Saudi Arabia’s silent desert city

Source: BBC

By Marjory Woodfield

As always, our Saudia Airline flight from Riyadh to Medina started with prayer.

“Ladies and gentlemen,” the flight attendant said over the intercom. “The text that you are about to hear is a supplication that the prophet Mohammed, peace be upon him, used to pray before travelling.”

Madain Saleh was once a thriving city along an ancient spice trade route (Credit: Marjory Woodfield)

Madain Saleh was once a thriving city along an ancient spice trade route (Credit: Marjory Woodfield)

The rest was in Arabic. I listened to the record voice, low and ponderous, as I looked out the small window at the unending desert below. I was travelling with friends to Saudi Arabia’s hidden desert city of Madain Saleh. While many people have heard of Nabatean capital  Petra in Jordan, Madain Saleh, the Nabateans’ second-largest city and a Unesco World Heritage Site, remains relatively unknown. Once a thriving city along the ancient spice route, it played a crucial role in building a trade empire. But today its monumental stone-hewn tombs are some of the last, and best preserved, remains of a lost kingdom.
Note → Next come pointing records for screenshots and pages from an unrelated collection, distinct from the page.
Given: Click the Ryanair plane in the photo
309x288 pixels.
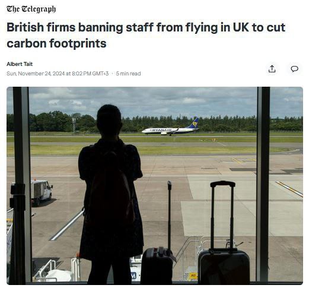Looking at the screenshot, I should point(170,128).
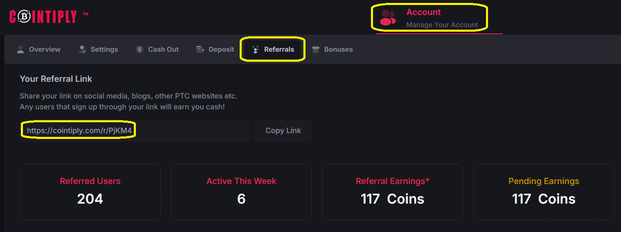Image resolution: width=621 pixels, height=232 pixels.
Task: Select the Active This Week card
Action: (241, 192)
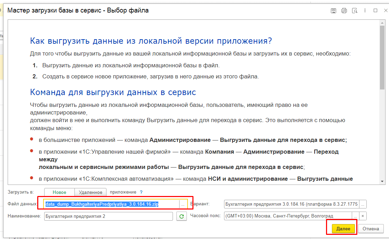Click the printer icon in title bar
The image size is (389, 239).
pos(344,11)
Its monumental stone-hewn tombs are some of the last, and best preserved, remains of a lost kingdom.

From Medina, we drove four hours to the oasis town of Al Ula, and then continued a little ways further to our hotel in Saudi Arabia’s Hejaz province, 1,043km northwest of Riyadh. Our guide Ahmed met us next morning after breakfast. He was tall, lightly bearded and wore a traditional Arabic thobe (robe) and red ghutra (head scarf). Smiling, he told us that he learned his English in New Zealand.